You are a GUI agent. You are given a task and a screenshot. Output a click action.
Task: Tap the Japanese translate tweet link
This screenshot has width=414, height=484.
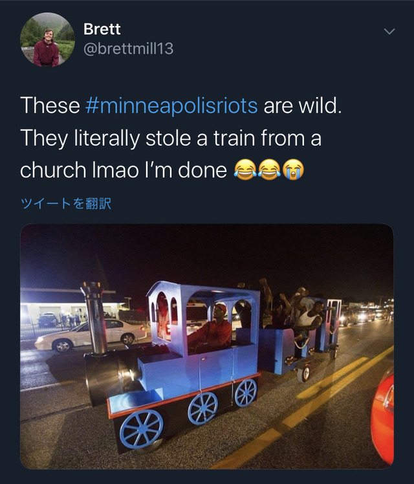coord(66,204)
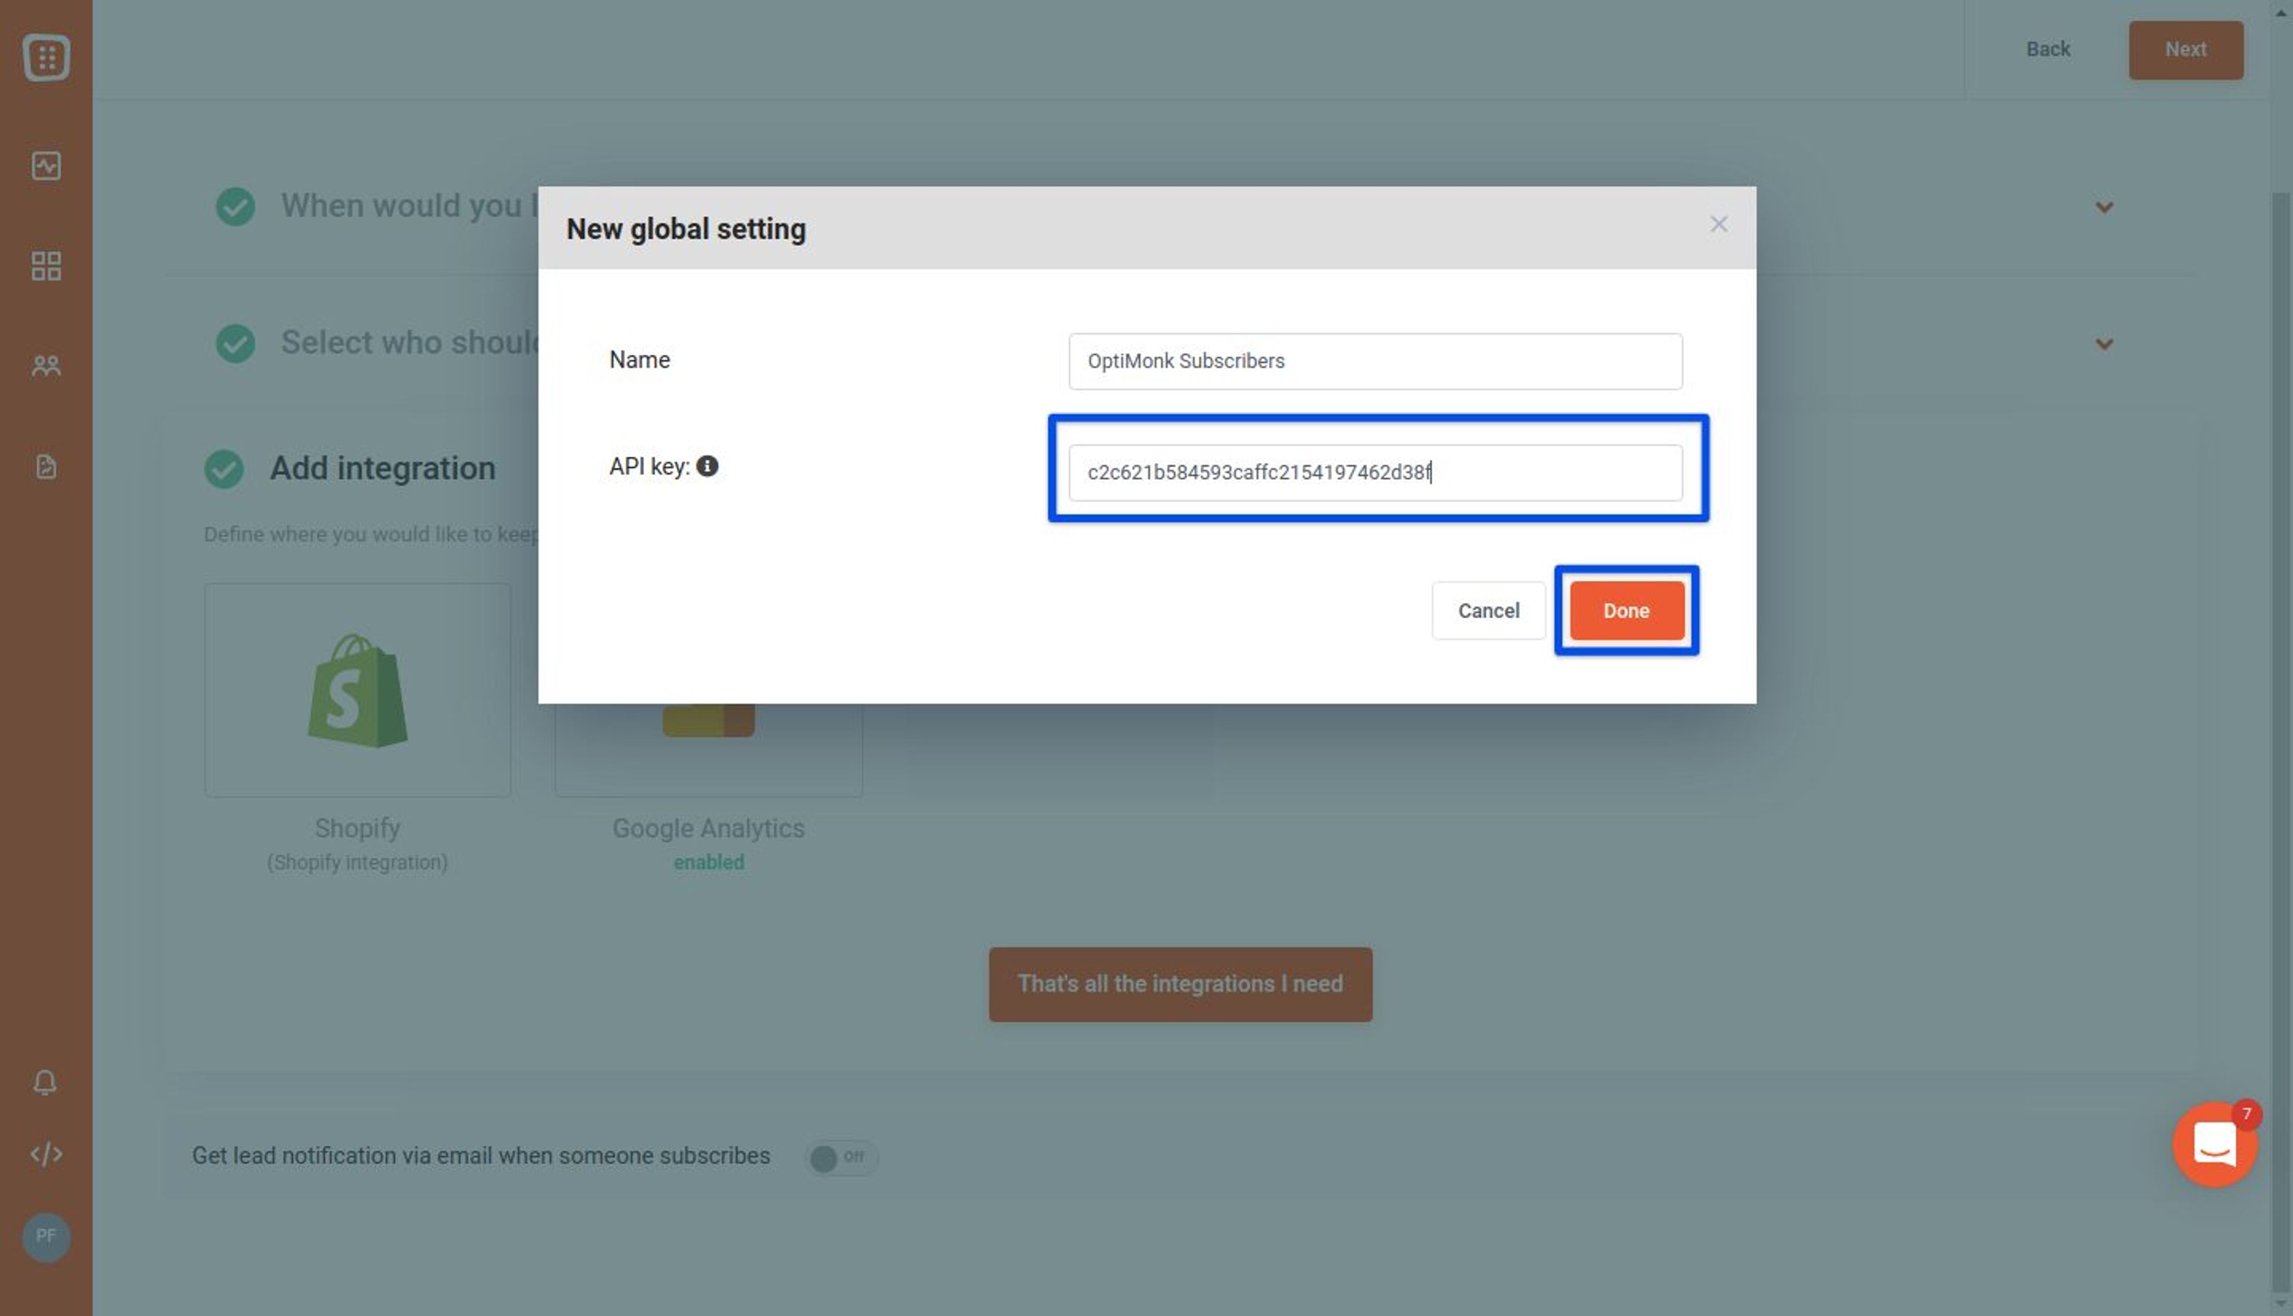The image size is (2293, 1316).
Task: View the API key info tooltip icon
Action: (709, 465)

## TASK TO COMPLETE
Write the material out again exactly. Skip each picture.

## TASK RESULT
You are a GUI agent. You are given a task and a screenshot. Output a click action.
Task: Tap the Japanese translate tweet link
This screenshot has width=414, height=484.
coord(66,204)
The image size is (2293, 1316).
Task: View the API key info tooltip icon
Action: (709, 465)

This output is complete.